Hey Day 2016

“By the power vested in me by the Trustees of the University of Pennsylvania, I now proclaim you seniors!”

With that pronouncement from Penn President Amy Gutmann, members of the Class of 2017 moved up the ranks from juniors to seniors on April 28 as part of the beloved campus tradition of Hey Day.

This tradition started in 1916 to mark the time when juniors “move up” the class rank to seniors, following the last day of classes for the academic year.

An exuberant outdoor affair has replaced the formality of Hey Day from decades gone by. But some traditions remain. Students strut with canes, a throwback to the Junior Cane March that was incorporated sometime after the mid-1950s. Juniors wear red T-shirts emblazoned with the words “Hey Day” and colorful images, a new design each year. The formal robes and gowns of the old days are gone, but the students don faux-straw hats, a nod to traditional straw “skimmers” of the past.


The day kicked off with a class picnic at High Rise Field, followed by a spirited procession across campus on Locust Walk. When Gutmann emerged from College Hall to greet the jubilant Hey Day participants, they went wild.

They knew what their school’s president was there to do.

Bound by tradition, she gave them a short three-question test before making her pronouncement.

“First question,” she asked, smiling at the assemblage. “Who founded the University of Pennsylvania?”

“Benjamin Franklin!” the students shouted in unison.

“You nailed it, that was the easy one,” Gutmann said, playfully trying to quiet them for the next question. “In honor of this momentous, historic Hey Day, can you spell Centennial?”

Expectedly, the loud response was a bit garbled. The students got a pass on that question.


The excitement peaked with the president straining to shout over the din: “True or False: The Class of 2017 will be the best class ever.”

“Y-e-e-e-a-h!” Raucous applause, fist bumps, and high-fives ensued. The worked-up crowd raised their canes in the air, whooping and hollering like they just didn’t care.

According to a 1916 article in The Pennsylvanian, a naming committee selected “Hey Day” to mark the day of rejoicing. “Hey Day” may also refer to “the heyday of one’s career.” The Class of 1916’s Eugene H. Southall, who served as The Pennsylvanian’s editor-in-chief, jokingly suggested that “Straw Hat Day be known henceforth as Heyday and that the then scattered events of importance be concentrated in one day, which would represent a sort of … heyday of college life and activities.”

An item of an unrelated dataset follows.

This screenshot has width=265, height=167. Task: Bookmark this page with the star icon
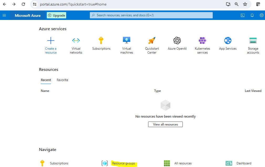click(245, 4)
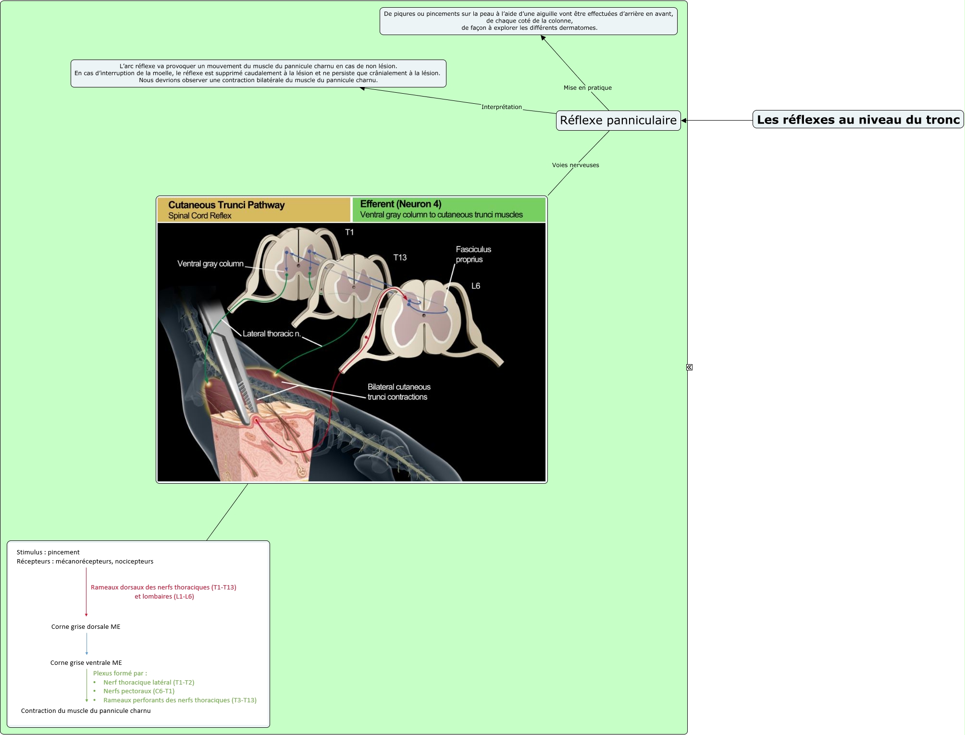Click the red 'Rameaux dorsaux des nerfs thoraciques' text
The height and width of the screenshot is (735, 965).
(163, 588)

Those words still ring true today. Back on College Green, Hey Day-er Steven Meisler said, “It’s a very big day for juniors who become seniors. Junior year is one of the hardest years. Senior year, you’re looking for a job. You have more flexibility with your classes. Finishing junior year is such a great feeling.”

Members of the Class of 2016 did gather near the Hey Day revelry for a celebration of their own. The Final Toast, first celebrated on April 24, 2009, is a Penn Traditions event, a Development and Alumni Relations student engagement and philanthropy program that celebrates the senior class and symbolically elevates them to alumni status. That event, held on College Green at the same time as Hey Day, featured food trucks, a champagne toast led by the Senior Class Board, and entertainment.